Hay, como es el caso en tantos cuentos de horror gótico, dos interpretaciones posibles (el cuento nos invita a considerar las dos, sin decidir por una u otra). Una, la sobrenatural y apocalíptica. Emanuel sí volvió de los muertos, Yog-Sothoth sí está emergiendo del fondo del Riachuelo, el fin de la humanidad (con la excepción de los villeros de la Villa Moreno) es inevitable. Esta interpretación hace de este cuento una de las mejores adaptaciones de H.P. Lovecraft en castellano.

Pero hay otra interpretación posible, extraña pero no sobrenatural y quizás aún más perturbadora. Algo de imaginación por fuera de lo que el cuento nos brinda directamente es necesaria: el culto de Emanuel como el enviado de Yog-Sothoth no es “literal”, pero sí muy real. Alguien en la villa leyó H.P. Lovecraft y a partir de allí tejió un mito que es un sueño de justicia y venganza contra los opresores de décadas, siglos. Un sueño milenarista de justicia social, donde Emanuel anuncia el nuevo reino donde los últimos serán los primeros, bajo la égida del nuevo soberano, Yog-Sothoth.

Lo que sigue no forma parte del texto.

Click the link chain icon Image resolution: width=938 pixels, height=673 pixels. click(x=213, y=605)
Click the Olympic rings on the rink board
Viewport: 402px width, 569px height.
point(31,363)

Marina es una campeona de la justicia social en su versión liberal, y sueña y busca integrar a la villa a las garantías imperfectas de la ley liberal. Emanuel es un campeón de la justicia social en la versión atronadora de Yog-Sothoth, donde el sueño no es la integración, y la ley proclama la infinita venganza divina. Ante estas dos posibilidades, la opción de los habitantes de la villa es clara.

Por la promesa del Nuevo Reino, la nueva ley, los oprimidos y humillados no son los olvidados de la Historia. Son, secretamente, el Pueblo Elegido del Dios, para mantener viva su memoria y propiciar el advenimiento. 

Por la promesa del Nuevo Reino, la nueva ley, las brutales deformaciones que dan a los villeros un aspecto híbrido, menos o más que humanos, no son la huella humillante de un abandono que parece perpetuo. Son la Marca del Pueblo Elegido, la inscripción de la nueva ley en los cuerpos de aquellos que sobrevivirán al Fin (o al nuevo Comienzo).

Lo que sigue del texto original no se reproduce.